A. B. Dickinson's Method of using Plaster on Seeds." I will tell you how you can put a coat of tar over all kinds of seed as evenly as a painter could put a coat of paint over a board with his brush. An iron kettle is the best to mix the tar and water. Have sufficient boiling water to cut the tar; mix it with the hot water; then pour in sufficient cold to make it near blood heat. Have sufficient water to stir whatever grain you put in, that the water and tar may come into contact with every part and particle; it will then be coated evenly and is ready to be taken out. Shovel it into a basket-for economy the basket may be placed over a tight barrel to catch the water; as soon as it is done draining throw into a tight box, where you can mix and put on whatever your soil lacks. If wheat or barley, you need not fear to apply lime and salt. If oats, corn, or buckwheat, plaster and salt. And on the soils of Yates county it would be beneficial to all of the abovenamed grains, to steep in strong brine overnight. Every species of grass-seed I sow with a heavy coat, and fasten as much plaster as possible, which draws moisture in a dry season, and prevents rotting in an excessively wet one, and I never fail to have my grass seed take well."

Barn-Yard Manure is, however, the great reliance of the farmer; and the best means of increasing the supply of that should be his constant study.

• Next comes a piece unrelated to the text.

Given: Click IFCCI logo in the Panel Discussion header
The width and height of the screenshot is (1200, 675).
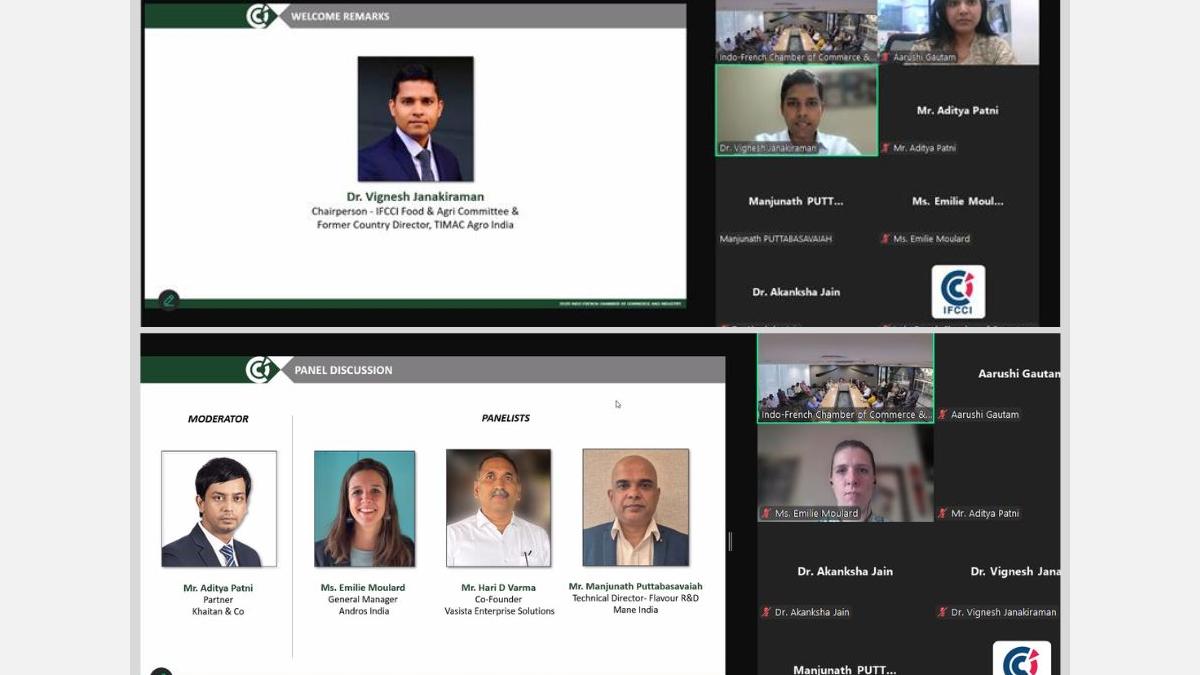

"There is one thing settled in farming, stable-manure never fails. It always tells. There are no two ways about it. There is here neither theory, nor speculation, nor doubt, nor misgiving. 'Muck it well, master, and it will come right,' is an old proverb. It is considered a fact so well established, that nobody thinks of disputing it. There is advantage in asking why barn-yard manure never fails. The answer is easy. It contains all that plants need for their growth."+

The vast Deposits of Peat or Swamp Muck found so generally throughout the country, furnish an excellent means of adding vastly to the quantity of manure. The peat should be thrown up in summer into cones, that it may lose a portion of its moisture and be lighter to carry. It may then be carted to such places as will render its use most convenient in the stables, cattle-yards, etc. In the stables, a layer from six to ten inches thick should be spread once a week to receive the fluid deposits of the animals, which it will absorb and hold, the solid being regularly removed. Once each week it should be removed and a new supply take its place. If cattle are fed in yards, and under sheds, it should be thickly strown over and beneath them. In the spring the following course should be pursued-a bottom of peat is to be laid in some dry and convenient place, six inches deep and fifteen feet wide; on this are to be put the manure from the stables and all the unfermented accumula

* Professor Johnson has ascertained, by analysis, that an ordinary crop of clover or sainfoin will yield per acre from one and a half to two hundred weight of sulphate of lime. This is precisely the quantity usually applied per acre in those parts of the country where plaster is in most general use.

+ Dana.

tions of the winter, to the depth of ten inches, then six inches of peat, and over this four inches of dung, and so on, alternately, to the height of four or five feet. The whole should then be surrounded and covered with peat about one foot in thickness. The proportion of fresh dung is about seven cart-loads to twenty-one of peat, if the weather is mild; but more dung is required if the weather is cold: over this heap ashes or lime may now be spread, in the proportion of a cart-load to twentyeight of the compost. The dung should not have fermented much before it is used, and if it is watered with urine or the drainings of a dunghill, the effect will be more rapid. Animal matter, such as fish, refuse of slaughter-houses, and every substance which will readily undergo the putrefactive fermentation, will accelerate the process, and save dung in the compost. Where pigeons' dung can be procured, a much smaller quantity will produce the desired effect. The heap should not be pressed down, but be left to settle by its own weight. If the heat produced by the fermentation is very great, the whole heap may be turned over and more peat added to it. This will keep up the heat till the whole is reduced to a uniform mass of black mould. It may then be put on the land in the same quantity that farm-yard dung would have been, and consequently, by a little labor, four times the quantity of manure is produced by the mixture of the peat with the dung. It is found that lime is not essential to the formation of this compost. The fermentation excited is sufficient to decompose the tannin and convert it into a soluble extract. The fibers, partially decomposed, are reduced into vegetable mould, and the whole assumes a uniform and rich appearance. A complete chemical change has taken place, and the peat, from being very inflammable, is now scarcely capable of combustion, and that only in a very great heat. There is no better or more economical mode of converting peat into a rich manure. In summer the whole process may be completed in eight or ten weeks; in winter it takes a longer time; and it may be useful to give the heap an occasional lining of fresh dung, as is done with hot-beds in gardens to renew the heat.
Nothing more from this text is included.